------ RECORDS SUPPLIED ------

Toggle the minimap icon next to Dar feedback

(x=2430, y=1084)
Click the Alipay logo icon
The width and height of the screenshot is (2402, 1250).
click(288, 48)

------

PROBLEM STATEMENT » Would you output the lines from the one that contains "Click the Alipay logo icon" to the end of the data, both ends included, exactly as they appear?

WRITTEN RESPONSE »
Click the Alipay logo icon
The width and height of the screenshot is (2402, 1250).
click(288, 48)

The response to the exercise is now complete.